I remember when most of the discussion around onchain automation revolved around capability. The assumption was simple: if systems became intelligent enough, adoption would follow naturally.

The longer I watch this space, the less convincing that assumption becomes.

In practice, intelligence is rarely the first problem. The harder question is determining what an autonomous system is permitted to do, who defines those boundaries, and how participants can trust those decisions once real capital is involved.

That is one reason Newton Protocol stands out to me. The more interesting economic question is not whether AI can make decisions, but whether authorization itself can become reusable infrastructure. If developers repeatedly rely on proven policy frameworks instead of rebuilding permission logic from scratch, value may begin accumulating around trusted decision standards rather than raw software deployment.

The incentive structure matters. Contributors still need reasons to maintain high-quality policies, validators must have economic consequences for poor verification, and service providers need recurring demand that justifies continued participation. When those incentives align, the network can generate activity tied to risk reduction rather than temporary speculation.
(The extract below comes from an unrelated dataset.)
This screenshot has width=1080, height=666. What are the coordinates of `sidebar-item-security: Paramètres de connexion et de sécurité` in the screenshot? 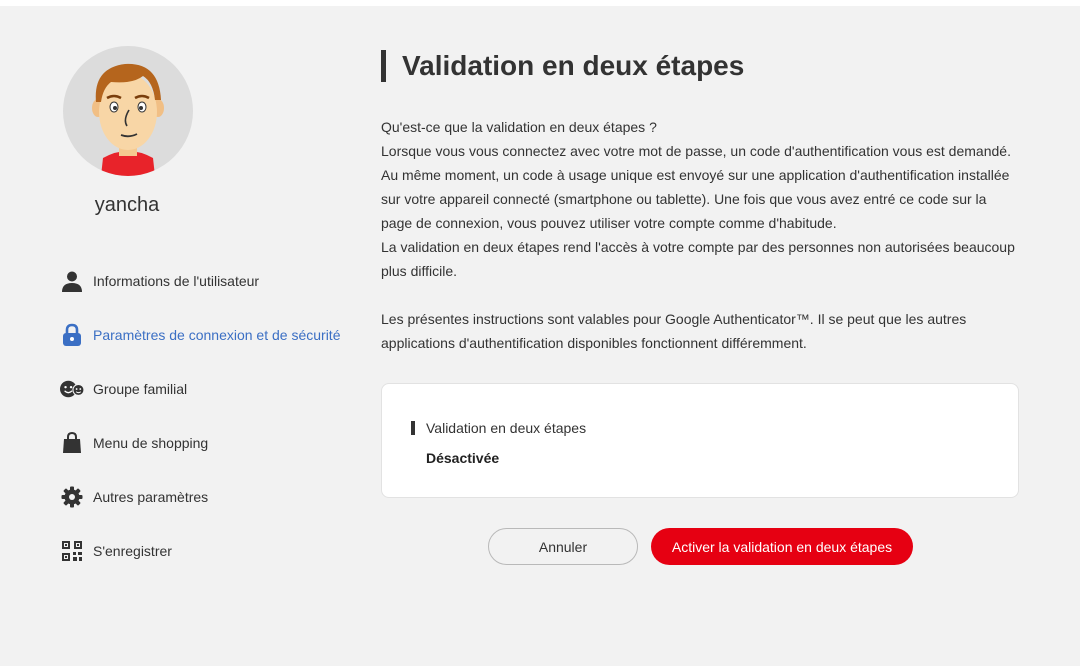 It's located at (210, 335).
The challenge is that not all usage carries equal value. Artificial activity, weak verification standards, or policy frameworks that nobody depends on can create the appearance of growth without creating durable demand, especially if supply expands faster than economic utility.

As an investor, I am less interested in promises and more interested in whether recurring authorization demand grows alongside participation. If that relationship strengthens over time, the economics become much harder to ignore. Until then, behavior remains more important than the narrative.